A Varanasi court on Tuesday deferred its judgement till November 14 on a plea seeking permission to worship a “shivling” that Hindu petitioners claim was found in the Gyanvapi mosque in Varanasi during a survey of the site, Live Law reported.
In May, the survey report had stated that an oval-shaped object had been found inside an ablution tank at the mosque. Hindu petitioners claimed the object is a shivling, a symbolic representation of the Hindu deity Shiva. Muslims, however, say that it is actually a fountain.
The plea was filed by Kiran Singh, the international general secretary of the Vishwa Vedic Sanatan Sangh, before the district court of Varanasi, on May 24.
In his plea, Singh had also demanded to hand over the entire Gyanvapi complex to the Hindus and ban the entry of Muslims inside its premises.
On May 25, Varanasi District Judge AK Vishvesh had transferred the matter to a fast-track court. The court had reserved its order on the suit on October 27.
Meanwhile, at the hearing of a separate plea last month, the Varanasi district court had said that allowing any kind of survey within the mosque premises will be a violation of the Supreme Court order from May, which had ordered for the area to be protected.

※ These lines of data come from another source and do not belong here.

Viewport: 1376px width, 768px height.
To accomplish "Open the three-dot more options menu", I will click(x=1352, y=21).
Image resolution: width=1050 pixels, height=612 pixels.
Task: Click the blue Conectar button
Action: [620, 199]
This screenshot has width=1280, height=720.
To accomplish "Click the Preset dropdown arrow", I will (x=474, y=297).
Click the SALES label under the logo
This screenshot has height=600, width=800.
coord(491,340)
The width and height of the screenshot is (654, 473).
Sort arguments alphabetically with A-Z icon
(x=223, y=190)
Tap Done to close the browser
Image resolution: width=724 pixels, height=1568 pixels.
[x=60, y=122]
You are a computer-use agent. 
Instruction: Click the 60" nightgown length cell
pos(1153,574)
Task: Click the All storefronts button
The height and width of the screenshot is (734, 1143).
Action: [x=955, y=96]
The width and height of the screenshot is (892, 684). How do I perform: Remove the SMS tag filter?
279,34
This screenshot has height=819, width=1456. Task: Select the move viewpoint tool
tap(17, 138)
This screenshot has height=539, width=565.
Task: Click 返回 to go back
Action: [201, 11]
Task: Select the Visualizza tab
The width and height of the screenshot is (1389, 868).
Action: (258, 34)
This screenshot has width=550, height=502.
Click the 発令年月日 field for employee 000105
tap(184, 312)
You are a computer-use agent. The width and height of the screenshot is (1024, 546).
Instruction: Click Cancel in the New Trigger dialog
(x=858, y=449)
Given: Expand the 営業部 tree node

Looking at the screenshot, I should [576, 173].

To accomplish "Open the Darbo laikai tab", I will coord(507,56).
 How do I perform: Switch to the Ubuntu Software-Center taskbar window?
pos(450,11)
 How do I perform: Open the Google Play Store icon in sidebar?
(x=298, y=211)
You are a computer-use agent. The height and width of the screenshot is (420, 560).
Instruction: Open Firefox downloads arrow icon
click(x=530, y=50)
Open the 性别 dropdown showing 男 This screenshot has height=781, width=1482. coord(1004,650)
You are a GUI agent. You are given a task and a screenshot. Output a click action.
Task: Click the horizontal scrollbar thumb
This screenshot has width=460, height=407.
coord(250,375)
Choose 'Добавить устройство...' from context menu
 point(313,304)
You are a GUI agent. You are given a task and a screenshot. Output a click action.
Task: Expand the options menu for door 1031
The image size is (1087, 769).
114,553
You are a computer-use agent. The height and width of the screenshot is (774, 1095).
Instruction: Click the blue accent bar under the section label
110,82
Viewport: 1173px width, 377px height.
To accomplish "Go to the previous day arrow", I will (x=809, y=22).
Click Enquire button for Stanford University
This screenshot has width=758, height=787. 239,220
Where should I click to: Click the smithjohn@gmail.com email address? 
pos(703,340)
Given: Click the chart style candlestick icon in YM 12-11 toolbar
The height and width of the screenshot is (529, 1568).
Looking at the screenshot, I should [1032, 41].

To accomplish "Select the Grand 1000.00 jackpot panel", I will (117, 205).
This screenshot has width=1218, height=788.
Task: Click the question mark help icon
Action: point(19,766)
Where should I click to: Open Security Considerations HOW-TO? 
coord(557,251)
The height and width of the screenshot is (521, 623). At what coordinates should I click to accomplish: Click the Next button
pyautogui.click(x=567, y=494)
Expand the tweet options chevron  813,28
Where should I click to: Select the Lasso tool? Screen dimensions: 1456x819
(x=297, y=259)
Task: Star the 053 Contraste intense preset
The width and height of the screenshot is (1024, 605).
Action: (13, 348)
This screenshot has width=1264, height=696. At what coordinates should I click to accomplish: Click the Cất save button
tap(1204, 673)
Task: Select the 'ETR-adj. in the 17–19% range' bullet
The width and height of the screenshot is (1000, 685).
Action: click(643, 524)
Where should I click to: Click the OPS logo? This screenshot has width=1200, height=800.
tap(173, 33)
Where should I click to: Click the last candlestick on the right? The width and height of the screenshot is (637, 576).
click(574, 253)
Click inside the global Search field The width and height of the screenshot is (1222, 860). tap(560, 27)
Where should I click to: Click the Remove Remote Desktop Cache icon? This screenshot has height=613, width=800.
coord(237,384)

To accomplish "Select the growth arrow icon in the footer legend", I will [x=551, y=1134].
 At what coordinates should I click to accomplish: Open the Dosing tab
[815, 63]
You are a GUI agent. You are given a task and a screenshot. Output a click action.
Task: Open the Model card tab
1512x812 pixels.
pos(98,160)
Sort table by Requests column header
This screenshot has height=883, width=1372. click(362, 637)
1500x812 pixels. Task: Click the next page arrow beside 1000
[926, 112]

The district court passed the order on a petition filed by the Hindu plaintiffs on September 22. They had sought carbon dating of the oval-shaped object, a method used to determine the age of an archaeological item.
The district court order was challenged before the Allahabad High Court on November 4. The High Court had then issued a notice to the Archaeological Survey of India, asking it to say on whether it was possible to conduct a scientific investigation of the purported shivling.
The Gyanvapi case
In May, a Varanasi civil court had allowed for a video survey of the mosque, which found that an oval object was present on the premises. Based on the plaintiff’s submission, the civil court ordered the area where the oval object was found to be sealed.
When the mosque committee appealed against the civil court order, the Supreme Court, on May 17, directed that the object found during the survey be protected.
It also transferred the case to the district court in Varanasi, ordering it to decide first on the maintainability of the suit under Order 7 Rule 11 of the Code of Civil Procedure, 1908, which lays down the conditions when certain pleas will be barred.
On September 12, District Judge AK Vishvesha dismissed the mosque committee’s application and held that the petitioners’ plea to worship Hindu gods was maintainable and could be heard further.
The judge accepted the argument by the Hindu plaintiffs that they did not want to convert the religious nature of the mosque. The court said that the Hindus only wanted to worship the deities inside the mosque complex, something they did incessantly till 1993 and once a year after that.
Following the September 12 verdict, one of the Hindu plaintiffs in the case filed a caveat in the Allahabad High Court, urging the authorities to hear her if the mosque committee moves a revision plea against the Varanasi court’s order.